The records below must be returned in full and unaltered.

++++++++++++++++++++

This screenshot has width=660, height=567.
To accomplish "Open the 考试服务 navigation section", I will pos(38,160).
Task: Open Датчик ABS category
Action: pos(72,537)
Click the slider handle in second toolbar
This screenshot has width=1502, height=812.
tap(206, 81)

++++++++++++++++++++

EXERCISE RESPONSE:
This screenshot has width=660, height=567.
To accomplish "Open the 考试服务 navigation section", I will pos(38,160).
Task: Open Датчик ABS category
Action: pos(72,537)
Click the slider handle in second toolbar
This screenshot has width=1502, height=812.
tap(206, 81)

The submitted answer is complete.